Politicians in the book, from every country, respond to unfolding events almost exclusively based on their positions on the Cold War, which has nothing to do with what is going on. For the Americans, for instance, the disruptions are clearly Russian mischief-making, while the Russians indignantly reject any solutions of Western origin as capitalist infiltration. That reminds me of another book I’m reading about schismogenesis, possible future blog topic two.

One event in this book is melting of the polar ice packs, though it has nothing to do with climate change, and in fact happens much faster. The author seems to have predicted the effects of this quite accurately, and just as now, people have trouble imagining how it will influence their lives until it does.

Authorities in the government and the military, working with the press, try to curate the information available to the public, for many reasons, including preventing panic and inducing compliance. That’s much more easily done than now, without Wikileaks or Anonymous or social media or even personal computers.

One of the main characters is a scientist who does a very good job of figuring out what is going on, but the news is so bad–and to be fair, so extraordinary–that both the public and press not only don’t believe him, but also vilify him.

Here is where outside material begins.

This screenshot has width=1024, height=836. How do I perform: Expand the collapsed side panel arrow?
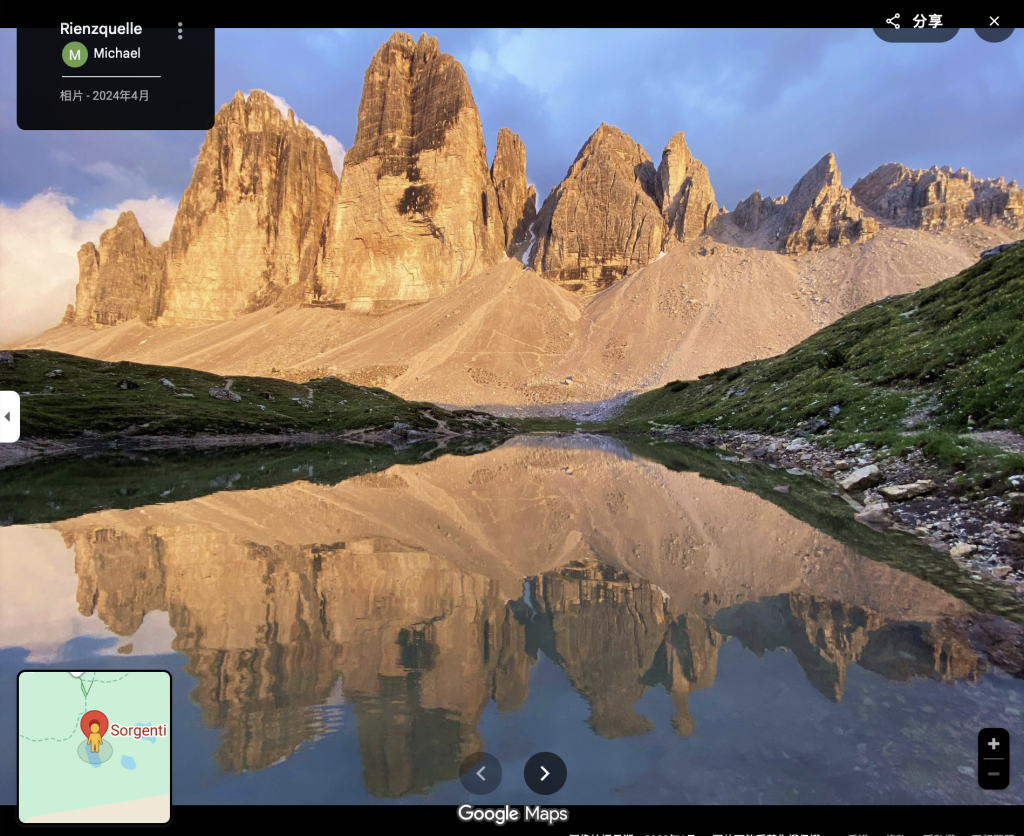click(9, 416)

Dr. Fauci redux.

Some aspects of the book don’t resonate today. Other than the character mentioned in the last paragraph, scientists are completely trusted by almost everyone. General complacency shelves action for years because folks are certain the scientists will take care of the problem. As things worsen, there is some disgruntlement because the government should be doing something. I actually remember when Americans for the most part trusted science and expected the government to solve problems, but this part of the book is clearly a period piece.

Given that this book is mainly set in the UK, there is an interesting sideline about weapons ownership, with people grousing that the government won’t give them access to bazookas as well as sidearms so they can to defend themselves. This sounds quite current for the US–well, we already have access to all that stuff, but people complain we might lose it–but I wonder whether folks in the UK feel that way, then or now.

Mainly I am left with one searing image that is predictive in its own way: The concept of trawling for humans, with the method, the implementation, the terror and disruption, and the tortured deaths of the captured depicted in horrific detail. Humans have deployed trawlers since the 1800s, and now we use cathedral-sized nets, so the results may be even more devastating than the author imagined. These scenes are making me rethink seafood more than Seaspiracy ever did.